Text passage.
>>>>

All of a sudden the XoTcl get destroied, and I have no idea where it comes from. Can you give some hint about it?

13: Re: OpenACS Performance Tests (response to 12)

Posted by Gustaf Neumann on 06/17/08 10:00 AM

what i can see from your log is that
 - connection threads time out (most likely due to
   your threadtimeout settings), it seems they
   are no fed by new requests.
 - the "destroy called" messages are not serious.
   When a connection thread terminates (the thread is
   destroyed) all the objects it contains are destroyed
   as well. Since the deletion semantics on the C
   level are quite tricky, i left the notice calls
   in. You just see here the messages of the
   thread proxy objects, XOTcl itself is not destroyed.

 - a few db-queries seem to be quite slow:
   
    5 seconds nsdb0 dml dbqd.acs-tcl.tcl.security-
      procs.sec_update_user_session_info.update_last_visit
    9 seconds nsdb0 dml dbqd.acs-tcl.tcl.security-
      procs.sec_sweep_sessions.sessions_sweep
    sched: excessive time taken by proc 4 (11 seconds)

Without more information, it is hard to guess what happens.

<<<<

Supplied entries.
>>>>

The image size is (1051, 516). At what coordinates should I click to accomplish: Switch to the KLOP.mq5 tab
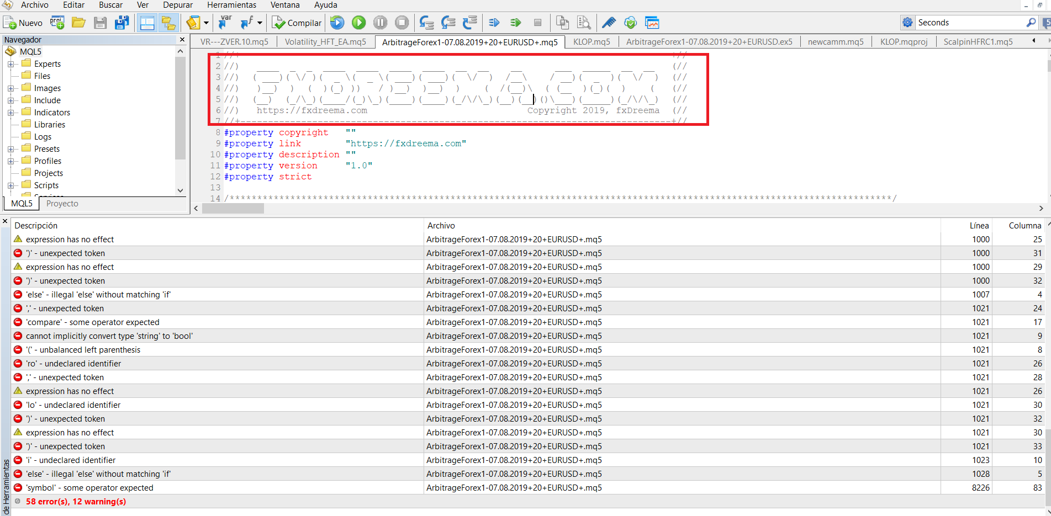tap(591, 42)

<<<<
>>>>

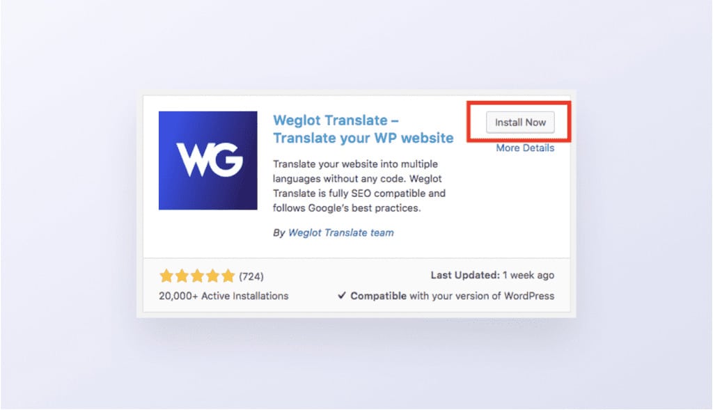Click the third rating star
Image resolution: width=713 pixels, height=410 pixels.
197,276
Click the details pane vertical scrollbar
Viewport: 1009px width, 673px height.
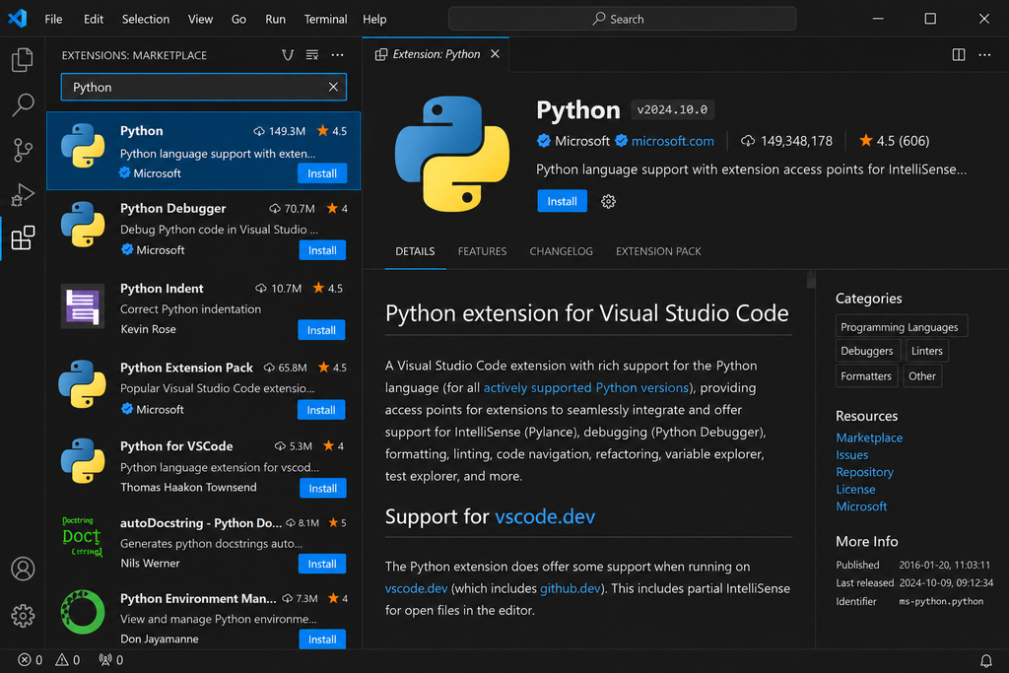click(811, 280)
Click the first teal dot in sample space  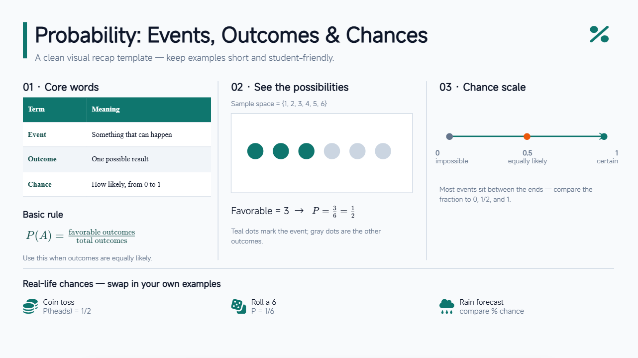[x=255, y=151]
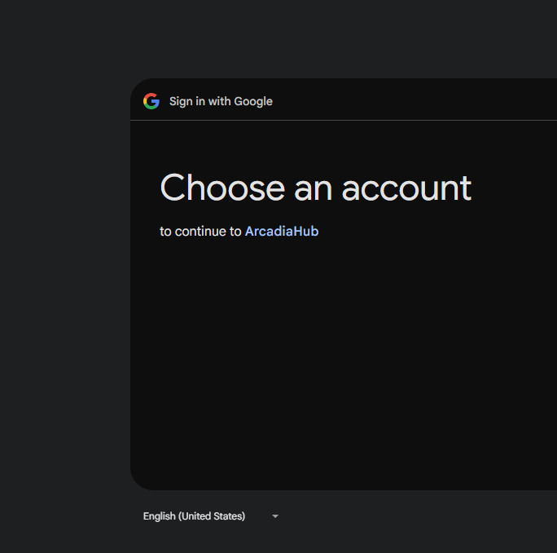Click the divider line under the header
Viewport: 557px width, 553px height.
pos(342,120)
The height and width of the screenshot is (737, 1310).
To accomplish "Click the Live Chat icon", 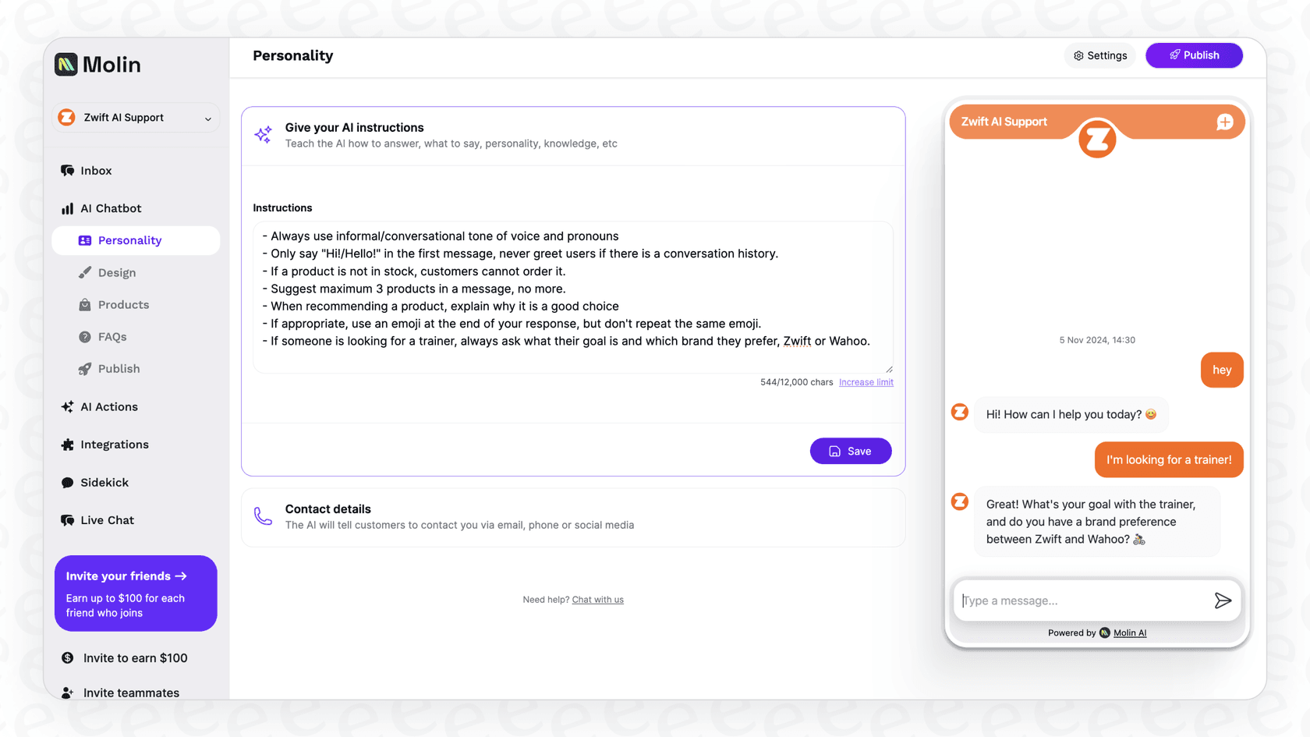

<<<<
>>>>

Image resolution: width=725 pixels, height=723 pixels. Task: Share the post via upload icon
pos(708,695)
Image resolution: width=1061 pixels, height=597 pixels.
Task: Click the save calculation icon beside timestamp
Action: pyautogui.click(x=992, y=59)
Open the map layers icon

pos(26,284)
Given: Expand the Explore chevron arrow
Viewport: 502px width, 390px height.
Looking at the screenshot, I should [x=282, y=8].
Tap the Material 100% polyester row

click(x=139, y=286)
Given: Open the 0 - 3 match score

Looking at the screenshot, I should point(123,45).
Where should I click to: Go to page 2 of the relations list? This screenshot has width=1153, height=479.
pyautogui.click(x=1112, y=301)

<<<<

Task instructions.
**1)** Answer these questions from the OpenACS forum post:
(a) What most likely causes the connection threads to time out?
(b) What happens to the objects a connection thread contains when that thread terminates?
(c) How many seconds did the sessions_sweep query take?
**2)** Say whether each statement agrees with the OpenACS forum post, and back each answer with the deciding words from it:
(a) XOTcl itself gets destroyed when a connection thread ends.
(b) The "destroy called" messages point to a serious problem.
(c) The deletion semantics on the C level are tricky.
**3)** Write the next few lines of the OpenACS forum post, picking up after its final sentence.

Exercise answers.
**1)**
(a) The threadtimeout settings.
(b) They are destroyed as well.
(c) 9 seconds.

**2)**
(a) No: "XOTcl itself is not destroyed."
(b) No: "the "destroy called" messages are not serious."
(c) Yes: "the deletion semantics on the C level are quite tricky"

**3)**
Is the "performance issue" happen during/after the benchmark 
or during normal operations?

To see, what's happening in your database, use e.g.
http://search.cpan.org/dist/pgtop/pgtop
http://www.rot13.org/~dpavlin/sysadm.html

For a deeper understanding of postgres semantics
in particular with checkpoints, see
http://www.westnet.com/~gsmith/content/postgresql/

14: Re: OpenACS Performance Tests (response to 13)

Posted by Eduardo Santos on 06/17/08 02:36 PM

Hi Gustaf,

Thank you for your quick answer. I have already installed in my machine ptop and some other tools to monitor PostgreSQL. From the PostgreSQL analysis, it seems like every time I can see these messages in my log, all the DB queries get very slow and ptop shows me that they are waiting to be parsed (they are in waiting state). From this analysis, my first thought is that this destroy objects call is bringing the performance down.

Then, I'm asking myself: why it happens? When I run the benchmark, the system uses all DB connections and threads available. After that, it destroys some of them, what shows me the log messages above. However, when the threads are being destroyed, the system gets so slow that we just can't navigate.

So, there are some thoughts I can get from here:

1 - Is the thread destroy proccess being a performance problem?
2 - Why the DB connections stay in waiting when this destroy is hapenning if I have memory, processor and connections available?

I'll try to take a closer look at the PostgreSQL performance info at this time and try to see something I haven't seem yet. Thank you for your help.

15: Re: OpenACS Performance Tests (response to 14)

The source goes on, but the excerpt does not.